Back in the room, she grabbed a small purse with the coins she had kept hidden in the blue crock behind the pantry wall, hoarded penny by penny against a need. Finally, she took the packet she wrapped again in oilskin and tucked it deep among the things.
Then she went back into the kitchen.
“Pa,” she said. “Pa… wake up.”
After a few shakes, the man looked up slowly with red-rimmed eyes. “Mm?” he managed.
“I need the horse and wagon made ready by morning,” she said. “For Harrow. At first light.”
He stared another moment, as if her words had to cross a long stretch of water to reach him. Elara kept looking at him until he fell asleep again.
“Forget it,” she murmured. By morning he would either still be sleeping over the table or sunk into that leaden stupor that came after drinking, and she would be left to pull sense from the wreckage of his intentions as she always had.
She went out to the shed before dusk and checked the harness herself.
One strap needed stitching. She fetched the awl and worked by lamplight.
The wagon wheel seemed sound enough, though the left rim had warped some from damp.
The horse, old Bess, lifted her head and snorted softly when Elara came near.
Elara rubbed the mare’s neck and looked at the shafts and the narrow track of road leading south through the trees.
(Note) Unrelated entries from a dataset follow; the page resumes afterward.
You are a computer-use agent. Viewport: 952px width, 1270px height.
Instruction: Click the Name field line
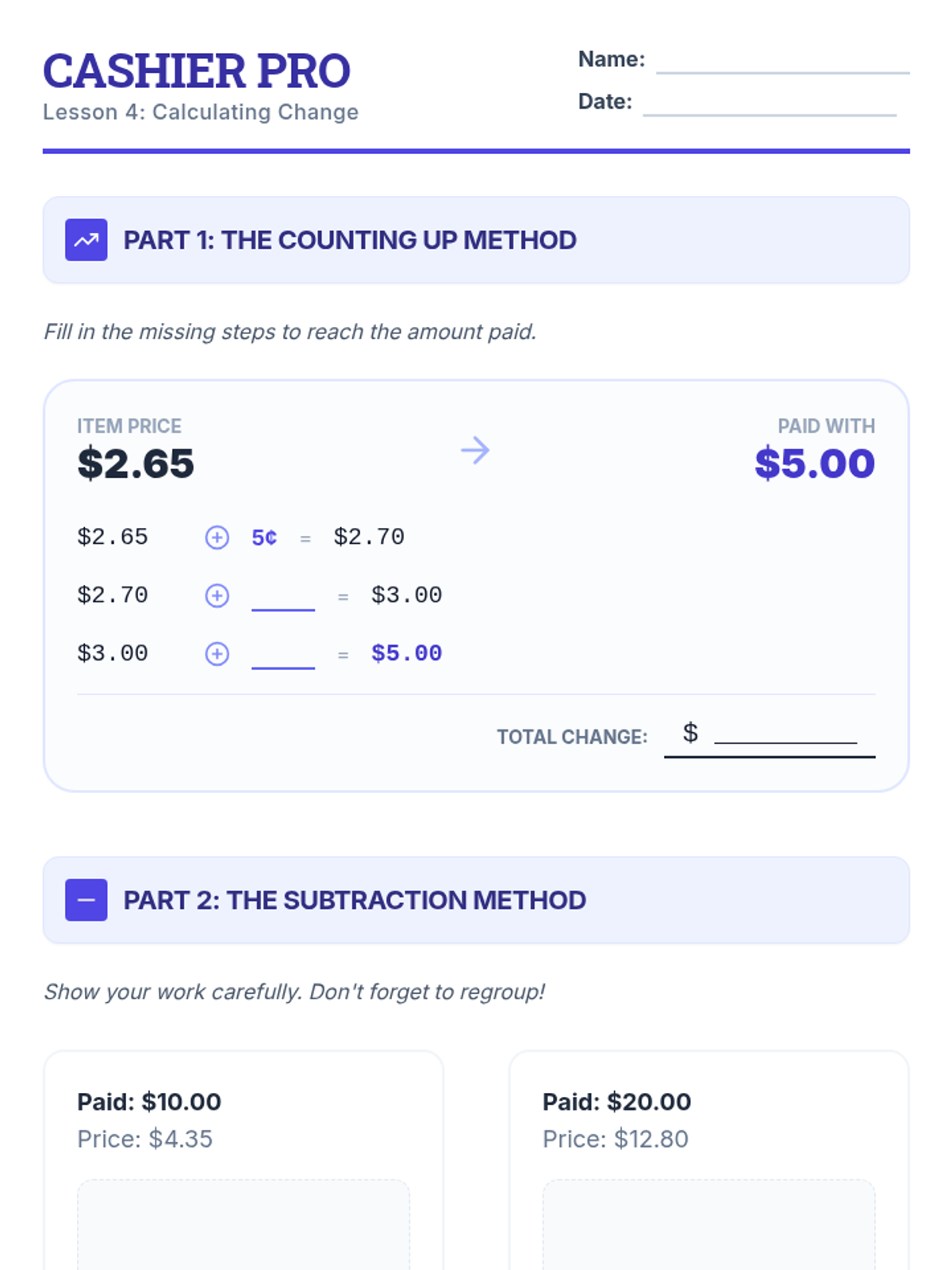tap(782, 62)
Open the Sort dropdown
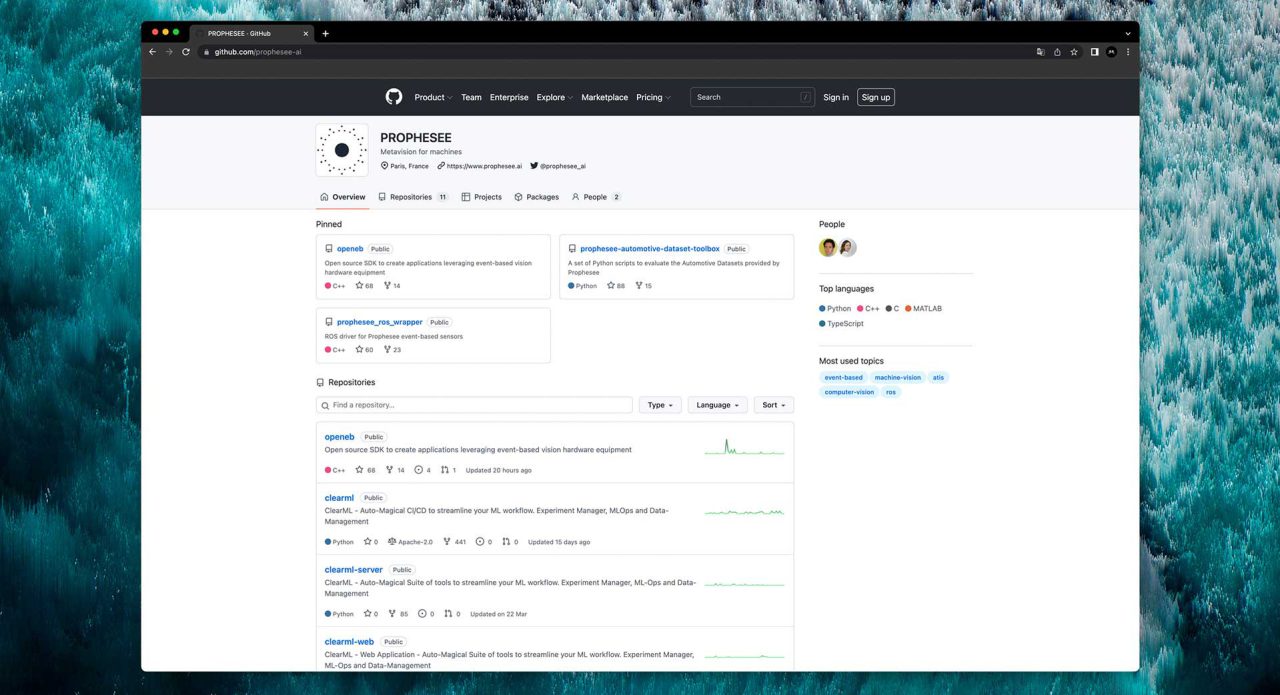Image resolution: width=1280 pixels, height=695 pixels. click(772, 405)
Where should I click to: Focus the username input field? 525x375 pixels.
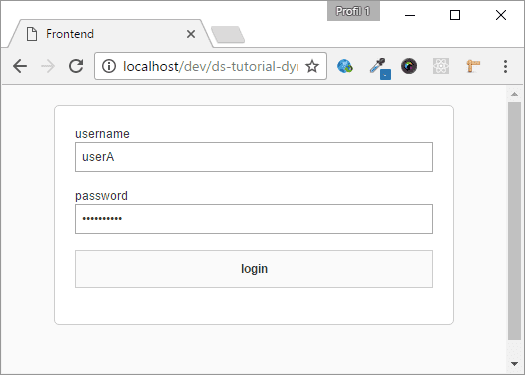point(254,157)
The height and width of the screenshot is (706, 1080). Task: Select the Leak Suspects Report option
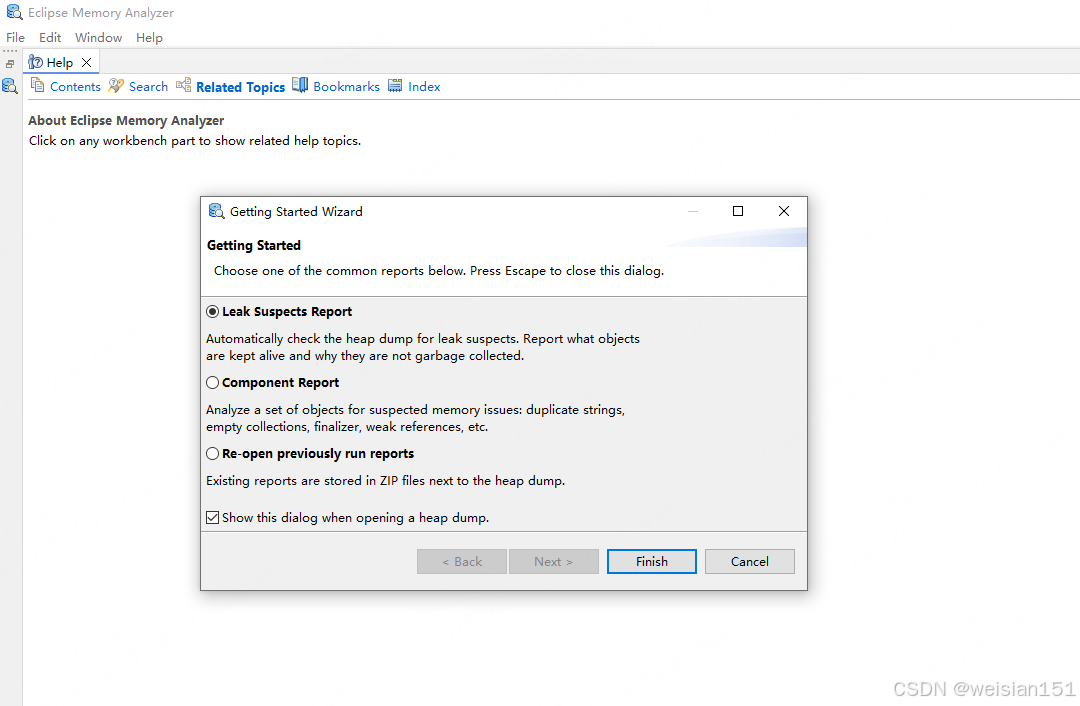(x=212, y=312)

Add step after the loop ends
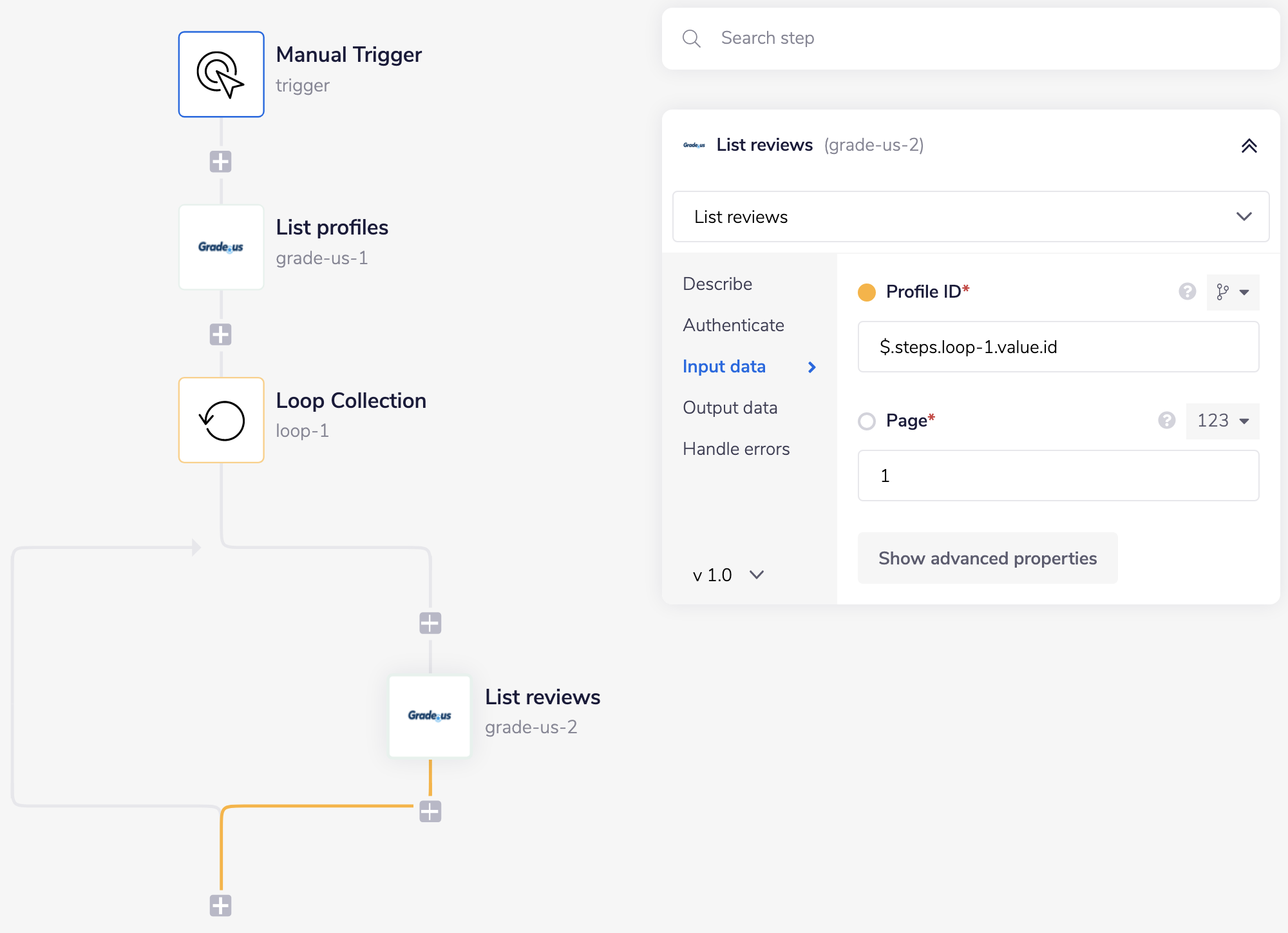tap(220, 905)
“A wagon would be slower,” she thought out loud. “Slower and louder… Easier to follow, too. And with Hugh in charge of preparing it, a fantasy besides.”
By the time she walked back to the house, she had already abandoned the idea.
“I’ll just go on foot,” she decided, and entered the house.
Inside, Elara lit another lamp. She cooked a meal for Hugh because otherwise he wouldn’t eat. He took the plate without thanks; she didn’t have time to see whether he touched it.
In the back room, the child woke hungry.
Elara gathered him into her arms and warmed what milk she could contrive for him.
He fussed until she drew him close, and then quieted all at once, as though her hold had been what he was seeking from the first. A moment later his little hand fastened in the front of her dress with surprising force.
Elara looked down at him while he ate and felt that strange tightening in her chest again, sudden and unwelcome. That’s no affection... It’s just something I ought to do. This child needs me, and I ought to help him.
As though in answer, his grip slackened, then tightened again, clumsy and insistent.
At some point, while being fed, he stopped eating and made a small, satisfied sound and turned his face into her, pressing his cheek against the hollow of her collar as if he meant to express his gratitude, then turned back toward the tin. Elara stilled.
“You’re a charming little thing aren’t you,” she murmured, softer than she intended. “You don’t mean to let go, do you?”